■ **What you should do**:
Print the entries below in their entirety, exactly as they are written.

(Records from a data collection)
* * * *
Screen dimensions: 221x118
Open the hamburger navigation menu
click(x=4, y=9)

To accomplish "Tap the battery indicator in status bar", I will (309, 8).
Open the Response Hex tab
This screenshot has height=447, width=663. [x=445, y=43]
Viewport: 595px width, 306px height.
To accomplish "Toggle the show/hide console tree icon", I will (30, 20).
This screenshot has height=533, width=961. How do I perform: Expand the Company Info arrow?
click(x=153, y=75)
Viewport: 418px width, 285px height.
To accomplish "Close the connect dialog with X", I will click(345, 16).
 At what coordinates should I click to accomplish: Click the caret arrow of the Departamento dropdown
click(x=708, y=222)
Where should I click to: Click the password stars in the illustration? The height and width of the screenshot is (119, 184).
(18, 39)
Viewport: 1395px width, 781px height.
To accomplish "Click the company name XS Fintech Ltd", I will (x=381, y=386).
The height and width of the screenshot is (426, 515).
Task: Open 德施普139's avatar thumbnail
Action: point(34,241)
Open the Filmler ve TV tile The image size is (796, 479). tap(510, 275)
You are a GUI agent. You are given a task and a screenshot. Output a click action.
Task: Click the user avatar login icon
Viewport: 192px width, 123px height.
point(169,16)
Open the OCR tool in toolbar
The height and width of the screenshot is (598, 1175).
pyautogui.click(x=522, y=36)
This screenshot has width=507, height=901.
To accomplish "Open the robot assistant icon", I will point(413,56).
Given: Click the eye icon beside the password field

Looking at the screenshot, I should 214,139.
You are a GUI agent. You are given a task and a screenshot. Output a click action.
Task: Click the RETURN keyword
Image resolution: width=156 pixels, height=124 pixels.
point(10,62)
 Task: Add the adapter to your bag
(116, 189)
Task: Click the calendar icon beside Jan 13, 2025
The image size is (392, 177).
* * * *
■ **Solution to this task**:
Screen dimensions: 221x118
Open the hamburger navigation menu
click(x=4, y=9)

To accomplish "Tap the battery indicator in status bar", I will (309, 8).
Open the Response Hex tab
This screenshot has height=447, width=663. [x=445, y=43]
Viewport: 595px width, 306px height.
To accomplish "Toggle the show/hide console tree icon", I will (30, 20).
This screenshot has height=533, width=961. How do I perform: Expand the Company Info arrow?
click(x=153, y=75)
Viewport: 418px width, 285px height.
To accomplish "Close the connect dialog with X", I will click(345, 16).
 At what coordinates should I click to accomplish: Click the caret arrow of the Departamento dropdown
click(x=708, y=222)
Where should I click to: Click the password stars in the illustration? The height and width of the screenshot is (119, 184).
(18, 39)
Viewport: 1395px width, 781px height.
To accomplish "Click the company name XS Fintech Ltd", I will (x=381, y=386).
The height and width of the screenshot is (426, 515).
Task: Open 德施普139's avatar thumbnail
Action: point(34,241)
Open the Filmler ve TV tile The image size is (796, 479). tap(510, 275)
You are a GUI agent. You are given a task and a screenshot. Output a click action.
Task: Click the user avatar login icon
Viewport: 192px width, 123px height.
point(169,16)
Open the OCR tool in toolbar
The height and width of the screenshot is (598, 1175).
pyautogui.click(x=522, y=36)
This screenshot has width=507, height=901.
To accomplish "Open the robot assistant icon", I will point(413,56).
Given: Click the eye icon beside the password field

Looking at the screenshot, I should 214,139.
You are a GUI agent. You are given a task and a screenshot. Output a click action.
Task: Click the RETURN keyword
Image resolution: width=156 pixels, height=124 pixels.
point(10,62)
 Task: Add the adapter to your bag
(116, 189)
Task: Click the calendar icon beside Jan 13, 2025
The image size is (392, 177).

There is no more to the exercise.